In seven days time we’ll know the identity of Seattle’s latest first round pick. Here’s a few thoughts as we prepare for the home straight…
John Schneider speaks
Seattle’s GM has been talking to the media and offered a couple of interesting quotes:
“We’re not gonna pass up a really good player if he doesn’t fit into what we do.”
“You can’t just manufacture a guy, create him… that’s when you get in trouble.”
“(It’s a) really cool place to pick” – On owning the #12 pick
“He’s not gonna be there (at 12). Hes gonna be drafted high.” – On Ryan Tannehill
Before last year’s draft, Schneider was pretty open and honest about the team’s ambitions without really giving much away. He talked about the desire to move down, which was very real, and about the need to get bigger up front. It’s perhaps telling that he’s not advertising the team’s pick quite so aggressively this time, although that may purely be a negotiating strategy with the team owning a pick 13-places higher in round one.
When he says #12 is a cool place to pick, I believe him. I think it is a cool place to pick. That’s not to say the team are totally against any opportunity to trade out of the spot, but I think they’ll quite happily draft a player in that position and feel comfortable with the choice. There are two slightly contradictory quotes – the claim of not passing on a player if he isn’t an obvious scheme fit, while also arguing you can’t manufacture or ‘create’ a prospect. There’s probably a ‘lost in translation’ aspect here that separates the two quotes. Even so, I think you could file this under the Seahawks being willing to consider a prospect who isn’t an obvious scheme fit, but needing that player to have a track record at the position you’re drafting him to play. Think outside of the box for the player/position, but it’ll be a guy who knows what he’s doing.
And the Seahawks won’t be drafting Ryan Tannehill, as Schneider admits. Speaking of Tannehill…
Where does Ryan Tannehill go?
It’s a question I’m struggling to answer. A lot of people seem to love the guy, with a lot of ‘always had him in the top-15‘ type comments doing the rounds at the moment. I go back and watch the Texas tape, the Oklahoma tape, the Oklahoma State tape – and I feel like I’m watching a different guy.
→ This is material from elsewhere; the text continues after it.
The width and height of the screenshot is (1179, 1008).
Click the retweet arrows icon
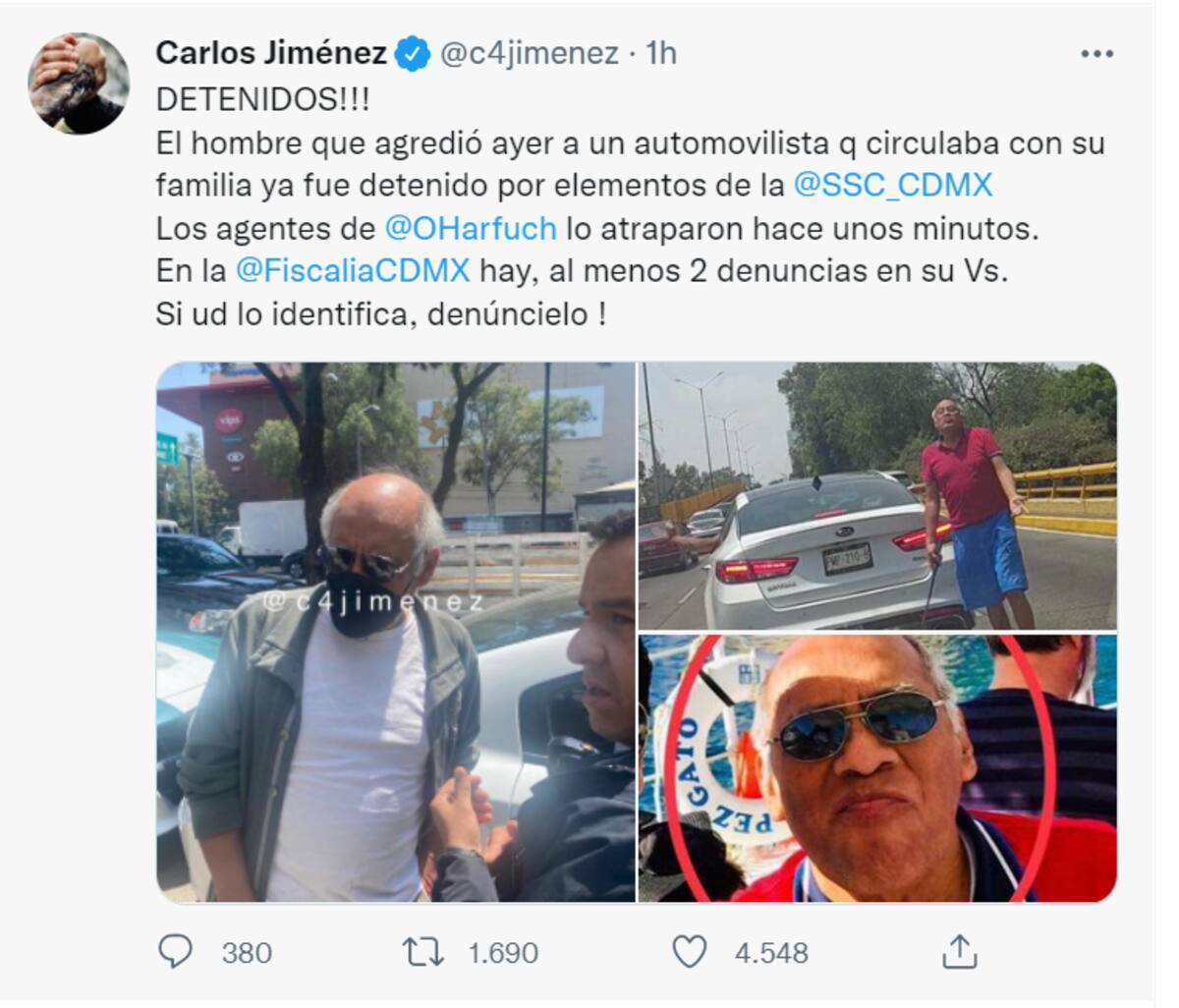click(422, 952)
He has undoubted potential and I’d never argue he’s a lost cause, destined to be a total disaster upon entering the NFL. Yet I have some pretty serious reservations because some of his turnovers and decisions as a bona fide starter last year were awful. Yes – he had a lot of dropped passes. At the same time – he played behind an offensive line that kept him cleaner than any quarterback in the NCAA not named Kellen Moore. So why so many mistakes in big games?
I’m very much part of the group that sees quarterback as king in the NFL. If you’re a team that needs a quarterback and you believe in Ryan Tannehill, then go for it. I wouldn’t personally draft the guy in the first round. But I also understand quarterbacks who aren’t head-cases with plus athleticism and arm strength will go early. In an era where Christian Ponder goes 12th overall, Ryan Tannehill can go in the top-10.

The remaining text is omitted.